■ **Work item**
Transcribe exactly the line containing "You are a computer-use" and every line after it, through the end of the records below.

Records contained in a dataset
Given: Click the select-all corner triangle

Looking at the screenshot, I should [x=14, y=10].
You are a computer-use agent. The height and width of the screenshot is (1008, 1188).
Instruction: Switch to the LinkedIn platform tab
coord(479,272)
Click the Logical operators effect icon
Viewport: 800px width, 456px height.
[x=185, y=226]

■ **Answer for this exercise**
You are a computer-use agent. The height and width of the screenshot is (1008, 1188).
Instruction: Switch to the LinkedIn platform tab
coord(479,272)
Click the Logical operators effect icon
Viewport: 800px width, 456px height.
[x=185, y=226]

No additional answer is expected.